— BEGIN Excerpt to read —
Nothing is quite like that first cast into the unknown depths of the waters below, the thrill of the hunt and the chance to land that hog of a bigmouth bass on the other end of the line.
But before you go getting too far ahead of yourself, you’ll need to get some basics down with regards to that new baitcasting reel setup you’ve been dying to try out.
The Reel We Either Love or Hate
There are many anglers who grow up using spinning reels for most of their fishing. A lot of people ignore baitcasters, either due to the learning curve, lack of experience or intimidation factor.
Yet the rich mix of freshwater fishing, Gulf Coast inshore fishing and topwater-plug fishing have shown everyone that revolving-spool and star-drag reels can be very fun to use once you get the hang of them.
To use a baitcaster, you need to have a good sense of touch and feel when fishing. A skill that isn’t needed when you use other types of reels. Once you overcome that small learning curve, you’ll see that levelwind baitcasters are a great option when it comes to lure-casting distance, accuracy with lighter offerings, and lure retrievals that require jerking actions.
— END Excerpt to read —
Goals -
a: From the passage on baitcasting reels, quote the text between "The Reel We" and "hang of them.", inclusive.
b: Answer these questions using the passage on baitcasting reels:
(i) What type of reel do many anglers grow up using for most of their fishing?
(ii) What does the passage say a person needs in order to use a baitcaster?
(iii) What fish is named as the one an angler hopes to land on the first cast?
— BEGIN Stored rows —
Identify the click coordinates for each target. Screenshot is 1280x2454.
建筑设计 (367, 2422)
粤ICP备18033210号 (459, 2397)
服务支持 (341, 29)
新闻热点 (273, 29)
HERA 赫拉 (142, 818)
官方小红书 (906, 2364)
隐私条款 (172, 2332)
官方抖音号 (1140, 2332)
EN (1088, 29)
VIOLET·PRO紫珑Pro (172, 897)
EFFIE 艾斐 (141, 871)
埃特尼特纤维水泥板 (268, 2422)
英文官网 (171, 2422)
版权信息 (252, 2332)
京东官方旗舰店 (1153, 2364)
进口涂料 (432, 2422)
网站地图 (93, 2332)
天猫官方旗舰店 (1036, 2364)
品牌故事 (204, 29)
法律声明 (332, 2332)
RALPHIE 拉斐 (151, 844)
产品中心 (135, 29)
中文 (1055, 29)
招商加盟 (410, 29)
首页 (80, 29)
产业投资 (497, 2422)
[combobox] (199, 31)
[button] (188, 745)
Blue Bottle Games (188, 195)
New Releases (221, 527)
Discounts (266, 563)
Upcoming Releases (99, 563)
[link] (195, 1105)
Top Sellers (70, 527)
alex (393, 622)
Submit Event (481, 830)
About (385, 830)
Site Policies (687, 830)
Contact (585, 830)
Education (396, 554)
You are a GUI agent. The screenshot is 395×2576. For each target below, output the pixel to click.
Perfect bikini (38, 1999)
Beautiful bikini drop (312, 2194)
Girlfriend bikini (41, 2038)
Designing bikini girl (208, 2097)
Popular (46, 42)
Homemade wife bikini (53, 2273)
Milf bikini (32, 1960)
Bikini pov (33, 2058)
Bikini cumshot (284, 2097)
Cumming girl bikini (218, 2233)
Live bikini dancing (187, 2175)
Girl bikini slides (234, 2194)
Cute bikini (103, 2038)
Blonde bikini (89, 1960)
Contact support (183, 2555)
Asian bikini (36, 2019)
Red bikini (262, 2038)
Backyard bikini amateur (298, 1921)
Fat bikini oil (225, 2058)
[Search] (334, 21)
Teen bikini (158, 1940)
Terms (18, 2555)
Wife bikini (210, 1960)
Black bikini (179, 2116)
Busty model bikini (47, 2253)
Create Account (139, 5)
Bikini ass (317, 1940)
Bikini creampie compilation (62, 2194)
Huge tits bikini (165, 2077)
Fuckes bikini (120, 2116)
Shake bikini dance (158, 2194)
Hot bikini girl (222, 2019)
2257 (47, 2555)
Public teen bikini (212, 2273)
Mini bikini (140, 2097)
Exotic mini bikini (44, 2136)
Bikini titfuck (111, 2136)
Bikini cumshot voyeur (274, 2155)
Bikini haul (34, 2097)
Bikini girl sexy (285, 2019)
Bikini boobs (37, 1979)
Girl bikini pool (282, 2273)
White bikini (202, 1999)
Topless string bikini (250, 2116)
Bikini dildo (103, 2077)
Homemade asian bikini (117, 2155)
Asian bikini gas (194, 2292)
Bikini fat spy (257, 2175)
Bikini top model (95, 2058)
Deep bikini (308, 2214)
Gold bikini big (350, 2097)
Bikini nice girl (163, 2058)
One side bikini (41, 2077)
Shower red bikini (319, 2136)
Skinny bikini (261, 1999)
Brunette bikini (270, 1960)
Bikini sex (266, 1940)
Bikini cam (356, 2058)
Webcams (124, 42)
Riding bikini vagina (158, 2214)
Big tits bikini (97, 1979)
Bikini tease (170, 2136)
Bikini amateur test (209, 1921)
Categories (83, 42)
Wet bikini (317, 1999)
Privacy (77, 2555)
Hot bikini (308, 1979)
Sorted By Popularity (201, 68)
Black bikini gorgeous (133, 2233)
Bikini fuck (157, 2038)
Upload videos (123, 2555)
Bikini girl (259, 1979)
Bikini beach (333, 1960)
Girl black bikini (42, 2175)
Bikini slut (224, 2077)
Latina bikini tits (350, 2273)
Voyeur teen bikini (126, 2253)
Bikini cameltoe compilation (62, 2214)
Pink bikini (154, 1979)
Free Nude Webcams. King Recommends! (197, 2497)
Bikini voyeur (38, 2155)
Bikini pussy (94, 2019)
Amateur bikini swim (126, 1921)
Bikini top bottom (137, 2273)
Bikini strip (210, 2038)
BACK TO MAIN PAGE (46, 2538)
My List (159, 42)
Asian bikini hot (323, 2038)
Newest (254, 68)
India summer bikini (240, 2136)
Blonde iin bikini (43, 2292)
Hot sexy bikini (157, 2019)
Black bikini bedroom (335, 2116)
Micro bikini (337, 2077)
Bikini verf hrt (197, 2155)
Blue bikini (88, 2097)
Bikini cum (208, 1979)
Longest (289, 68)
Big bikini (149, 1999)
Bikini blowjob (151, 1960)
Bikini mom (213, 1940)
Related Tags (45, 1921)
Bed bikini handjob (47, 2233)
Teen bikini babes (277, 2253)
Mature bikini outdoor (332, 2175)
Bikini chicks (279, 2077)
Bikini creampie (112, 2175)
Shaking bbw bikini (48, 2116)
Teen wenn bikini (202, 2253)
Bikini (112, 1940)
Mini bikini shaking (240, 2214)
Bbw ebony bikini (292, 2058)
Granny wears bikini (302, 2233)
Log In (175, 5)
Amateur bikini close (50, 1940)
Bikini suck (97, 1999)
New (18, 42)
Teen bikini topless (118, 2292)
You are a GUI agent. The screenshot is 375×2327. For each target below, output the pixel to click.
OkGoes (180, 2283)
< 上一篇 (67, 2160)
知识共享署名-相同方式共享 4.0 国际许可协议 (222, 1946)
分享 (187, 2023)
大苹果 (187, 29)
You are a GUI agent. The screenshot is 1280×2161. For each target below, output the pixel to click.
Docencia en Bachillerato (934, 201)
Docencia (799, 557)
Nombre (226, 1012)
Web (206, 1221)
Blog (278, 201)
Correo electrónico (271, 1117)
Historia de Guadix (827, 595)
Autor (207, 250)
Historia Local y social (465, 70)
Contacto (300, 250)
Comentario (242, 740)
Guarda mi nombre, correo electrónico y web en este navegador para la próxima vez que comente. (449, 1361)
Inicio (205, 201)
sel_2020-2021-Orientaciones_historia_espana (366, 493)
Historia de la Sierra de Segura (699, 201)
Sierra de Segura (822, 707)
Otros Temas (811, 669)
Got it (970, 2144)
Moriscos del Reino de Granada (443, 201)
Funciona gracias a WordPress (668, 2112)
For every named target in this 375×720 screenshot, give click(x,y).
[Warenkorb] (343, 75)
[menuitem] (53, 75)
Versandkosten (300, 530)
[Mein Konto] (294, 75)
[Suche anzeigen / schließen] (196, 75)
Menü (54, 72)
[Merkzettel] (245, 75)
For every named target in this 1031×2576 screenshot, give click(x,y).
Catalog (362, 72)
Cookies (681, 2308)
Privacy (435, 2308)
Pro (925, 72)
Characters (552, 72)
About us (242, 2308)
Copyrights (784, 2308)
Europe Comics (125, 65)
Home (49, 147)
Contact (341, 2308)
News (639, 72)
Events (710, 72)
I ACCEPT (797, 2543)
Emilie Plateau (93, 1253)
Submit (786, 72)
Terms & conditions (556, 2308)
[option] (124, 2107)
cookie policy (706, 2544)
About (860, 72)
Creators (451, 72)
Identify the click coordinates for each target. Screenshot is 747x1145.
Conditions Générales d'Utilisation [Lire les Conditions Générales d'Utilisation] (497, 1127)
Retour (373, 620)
— END Stored rows —
The results -
a:
The Reel We Either Love or Hate
There are many anglers who grow up using spinning reels for most of their fishing. A lot of people ignore baitcasters, either due to the learning curve, lack of experience or intimidation factor.
Yet the rich mix of freshwater fishing, Gulf Coast inshore fishing and topwater-plug fishing have shown everyone that revolving-spool and star-drag reels can be very fun to use once you get the hang of them.

b:
(i) Spinning reels.
(ii) A good sense of touch and feel when fishing.
(iii) A bigmouth bass.